= W. de Wycombe =

English composer (fl. late 13th century)

W. de Wycombe (also Wicumbe, Whichbury and Winchecumbe) was an English composer of the high medieval music. He was precentor of the priory of Leominster in Herefordshire. It is possible that he was the composer of one of the most famous tunes from medieval England, "Sumer is icumen in".

== Life and career ==
Wycombe is variously identified as W de Wyc, Willelmus de Winchecumbe, Willelmo de Winchecumbe, or William of Winchcombe. (Note: Sanders (in Grove) considers the identification of the composer with Willelmus de Winchecumbe improbable.) He appears to have been a secular scribe and precentor employed for about four years at the priory of Leominster in Herefordshire during the 1270s. He is also thought to have been a sub-deacon of the cathedral priory as listed in the Worcester Annals or possibly a monk at St Andrew's in Worcester.

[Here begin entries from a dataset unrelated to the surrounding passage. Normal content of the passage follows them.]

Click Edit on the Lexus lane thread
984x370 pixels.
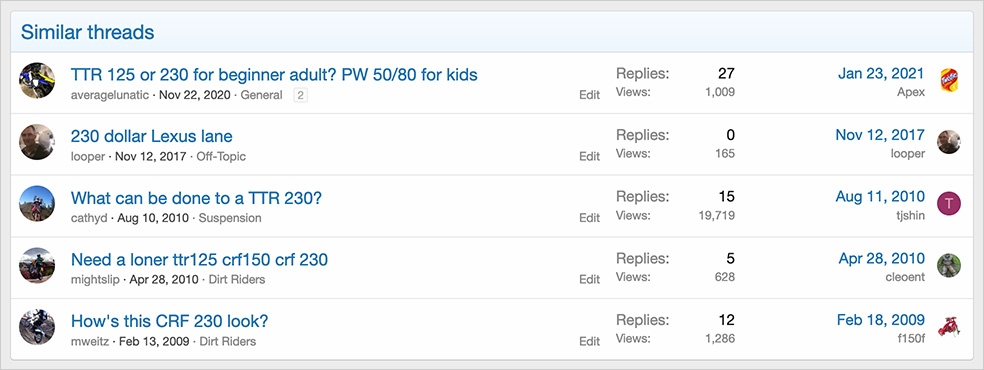pos(589,156)
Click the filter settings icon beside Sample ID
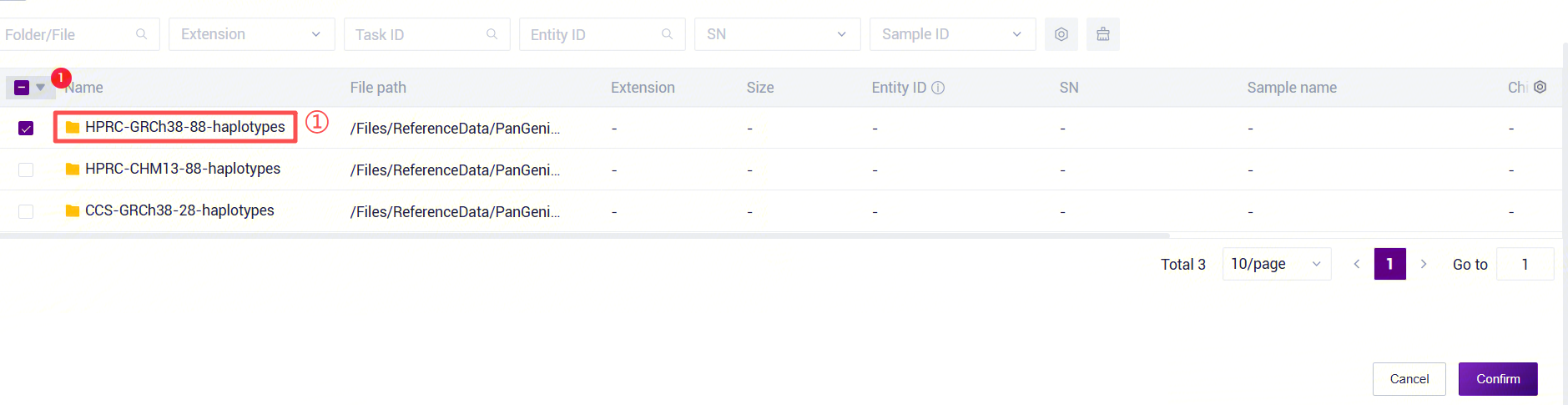 (x=1061, y=34)
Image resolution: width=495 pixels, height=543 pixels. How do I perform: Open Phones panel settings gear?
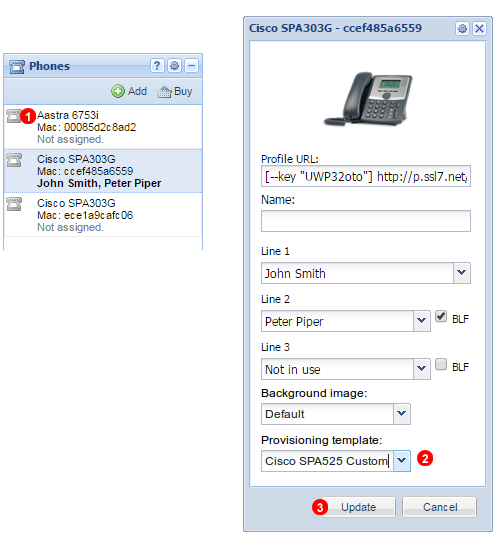point(174,65)
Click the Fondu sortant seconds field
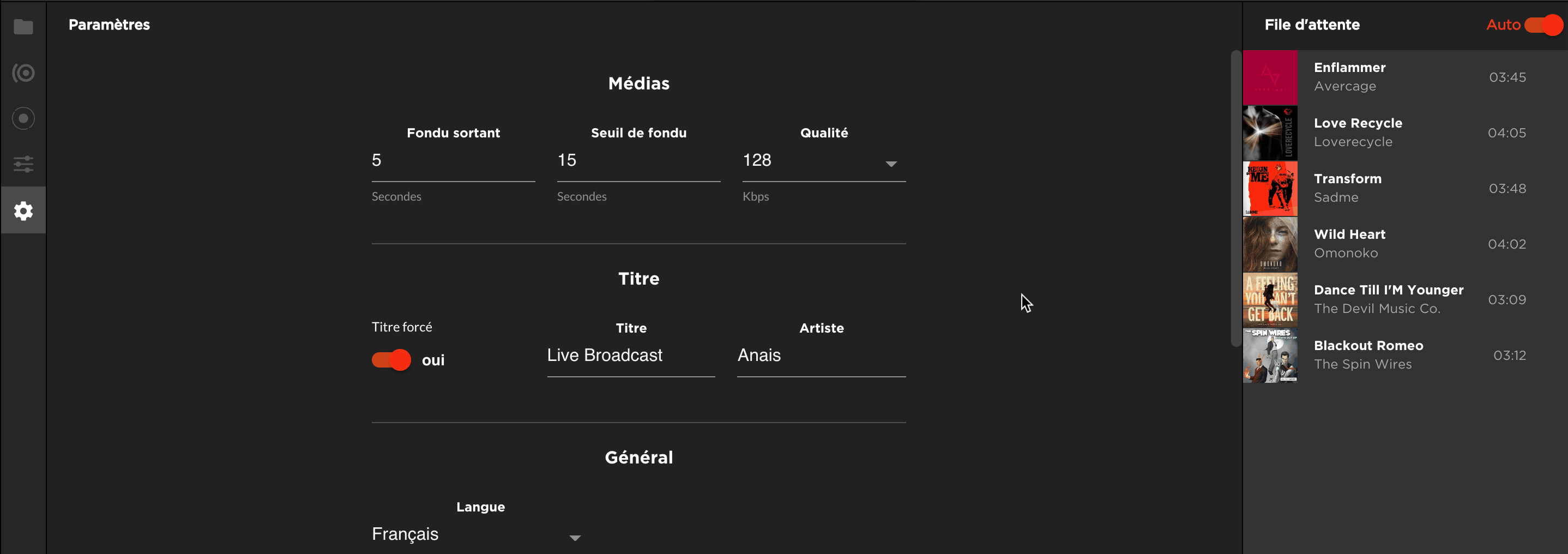The height and width of the screenshot is (554, 1568). 453,161
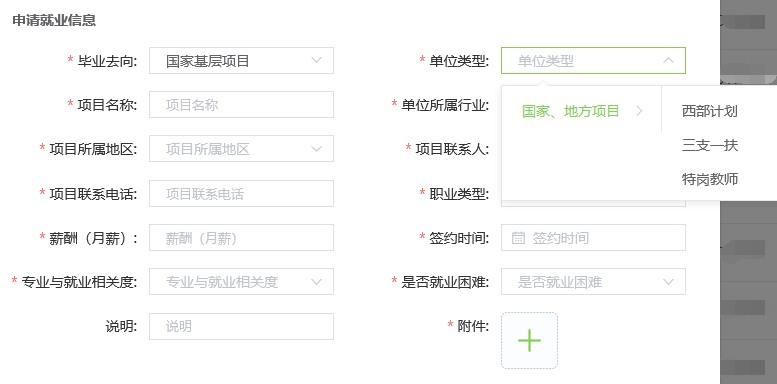Click the 项目名称 input field
This screenshot has height=384, width=777.
click(241, 105)
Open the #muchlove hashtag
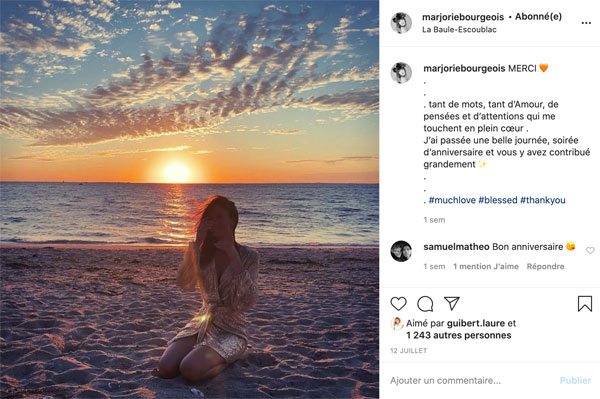This screenshot has width=600, height=399. point(452,200)
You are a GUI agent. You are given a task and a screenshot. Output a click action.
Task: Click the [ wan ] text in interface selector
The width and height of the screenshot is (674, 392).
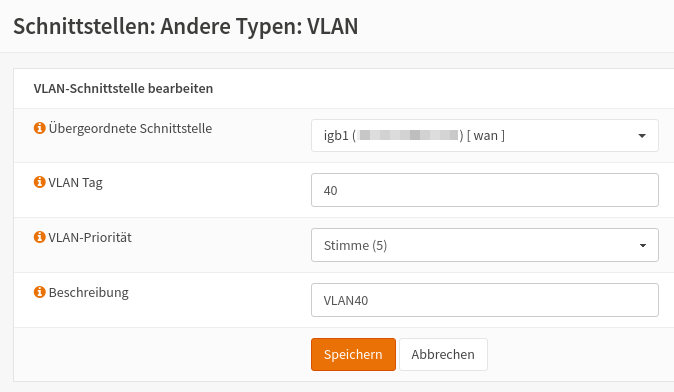click(x=486, y=136)
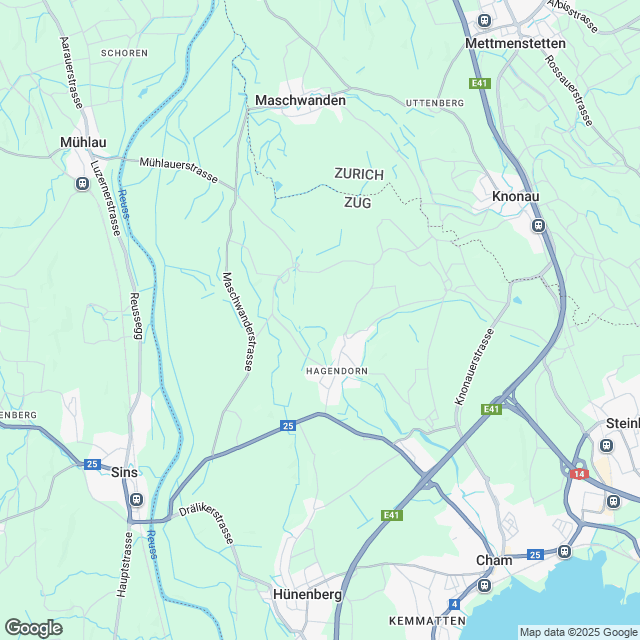Open the Google logo link
The height and width of the screenshot is (640, 640).
33,629
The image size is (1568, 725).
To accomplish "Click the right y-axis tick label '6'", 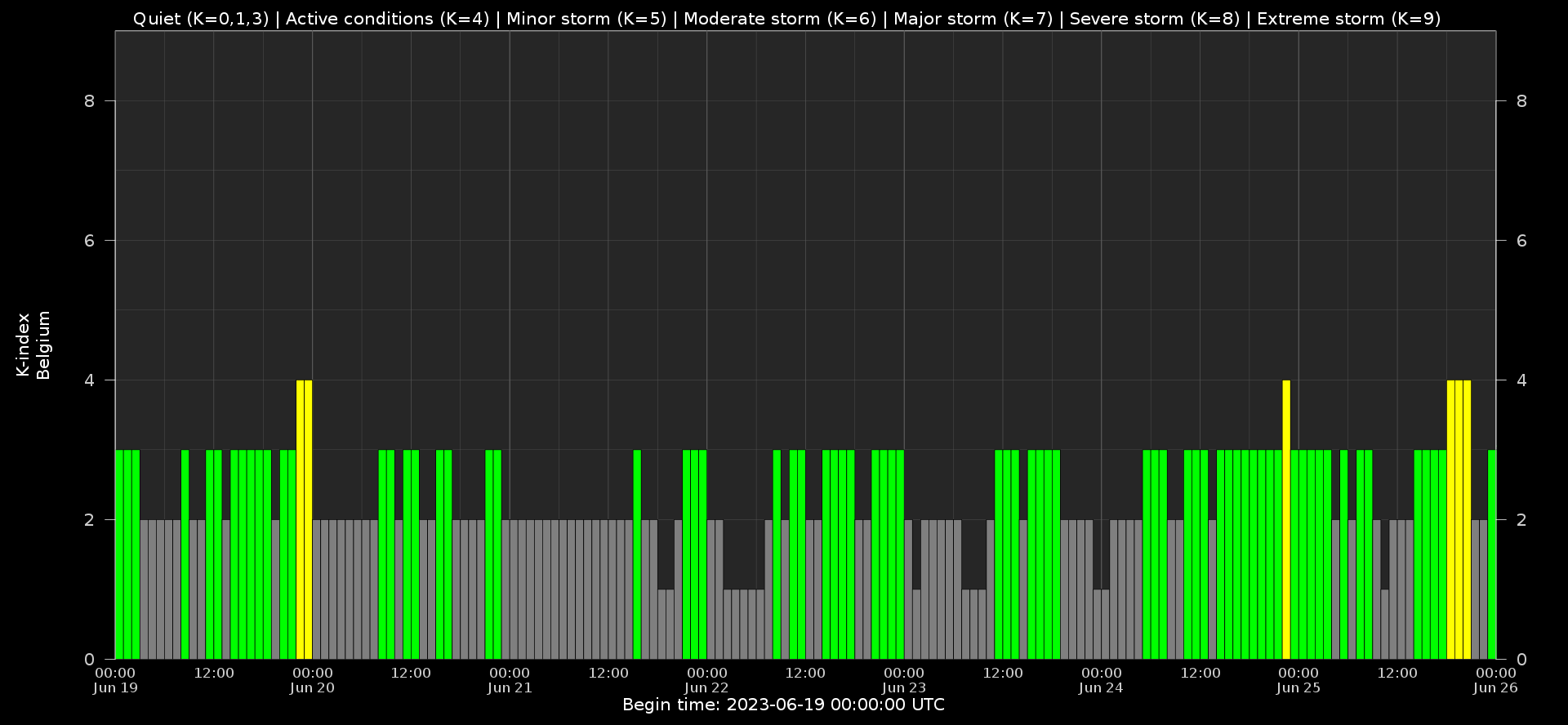I will [1521, 241].
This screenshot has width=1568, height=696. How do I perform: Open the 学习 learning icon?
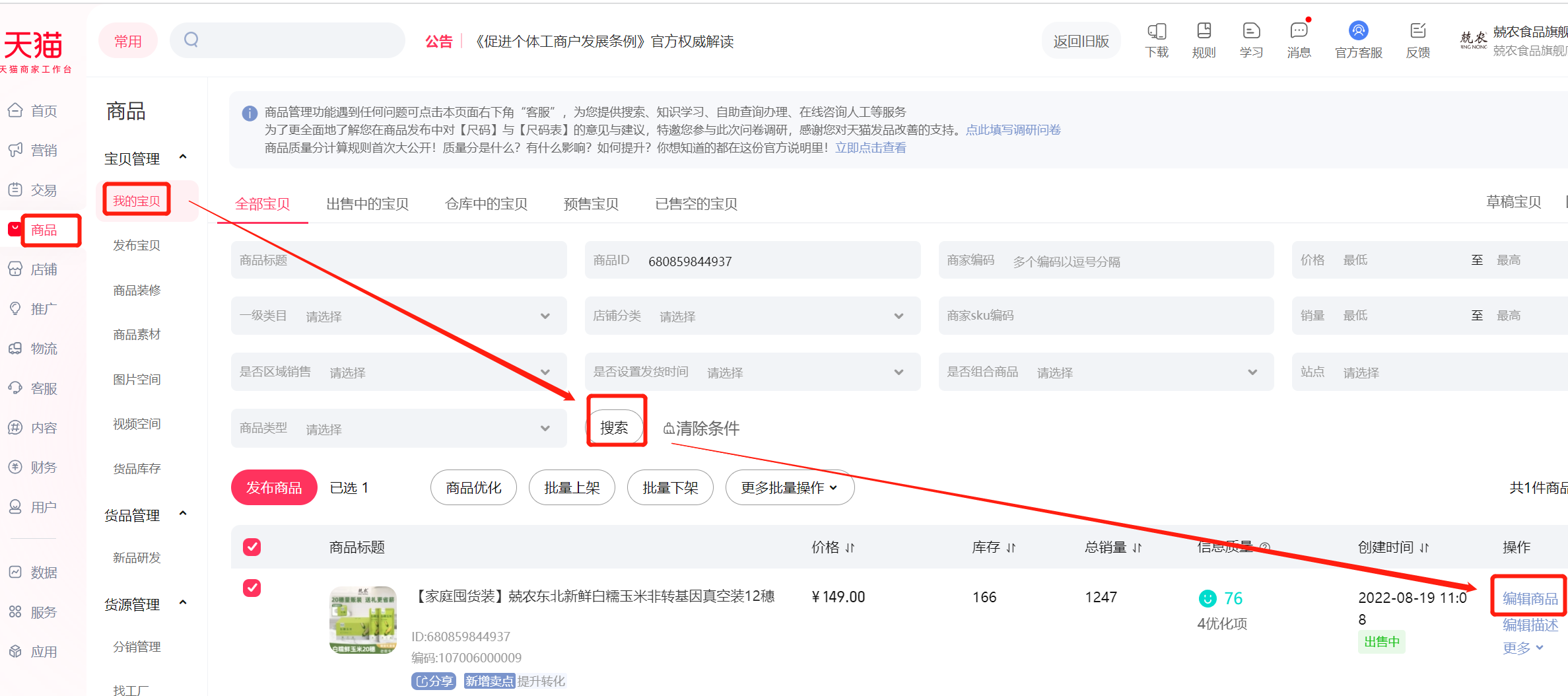coord(1251,40)
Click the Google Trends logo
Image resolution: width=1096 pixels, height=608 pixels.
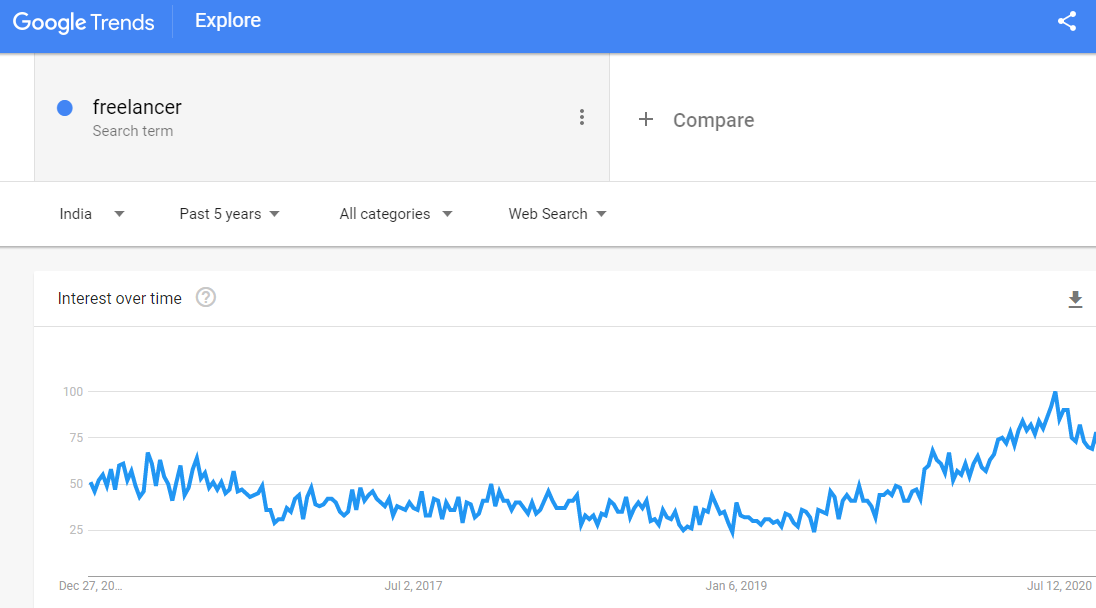[x=84, y=22]
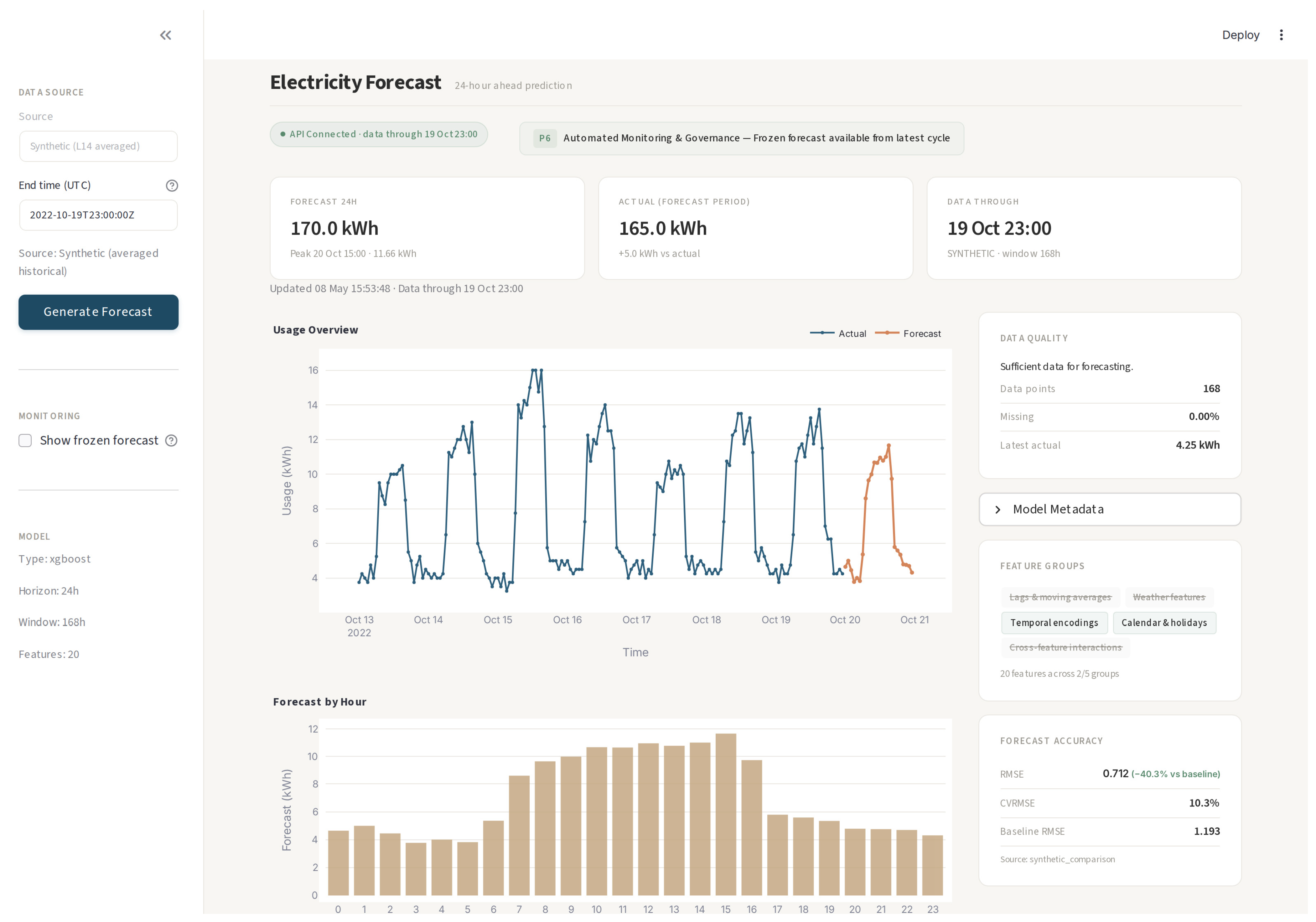Collapse the sidebar with double-chevron icon
The image size is (1316, 922).
click(x=166, y=35)
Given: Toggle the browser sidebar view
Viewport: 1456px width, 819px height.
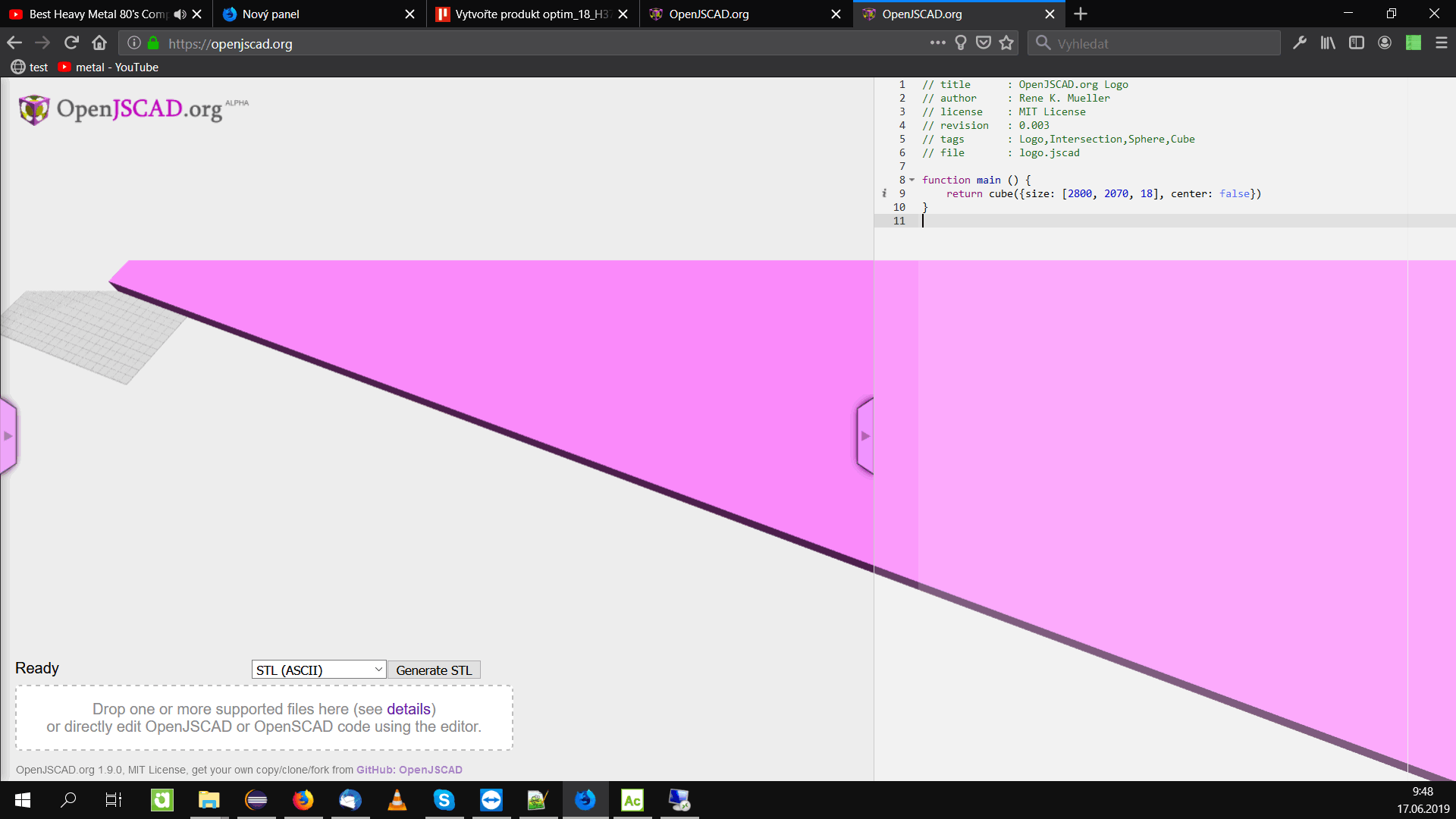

Wycombe left a number of documents with his signature, including a collectarium, a precentor's workbook, two rotuli (scrolls) containing music, a summary and treatise on music, a history to which Winchecumbe added music and other books. His name also appears in a Reading manuscript including the rota "Sumer is icumen in", and on one of seven sets of four-part compositions in the Wintonia collection. Two of these compositions are partially preserved and parts of others are to be found in the Worcester Fragments. Of these compositions, only Alleluia, Dies sanctificatus is completely restorable. The works have a four-part polyphonic structure. One more fragment is found copied in the Montpellier Codex.

Wycombe's main period of activity was probably the 1270s and 1280s. He is best known as the composer of polyphonic alleluias. Over 40 settings have been identified in several sources, a group of compositions almost equal in size to that of Léonin, the earlier composer of the continental Notre Dame school, but only one of the 40 can be restored completely; the others exist only in fragments. Some of his work appears in the Worcester Fragments, a collection of 59 manuscript leaves representing about a third of the total surviving polyphony from 13th-century England.

Each of Wycombe's alleluias is in four sections. The second and fourth contain the solo response and verse sections, while the first and third contain free polyphony. Stylistically they are similar to the Reading Rota itself ("Sumer is icumen in"), emphasizing tonic and supertonic, and showing the English preference for the harmonic interval of the third.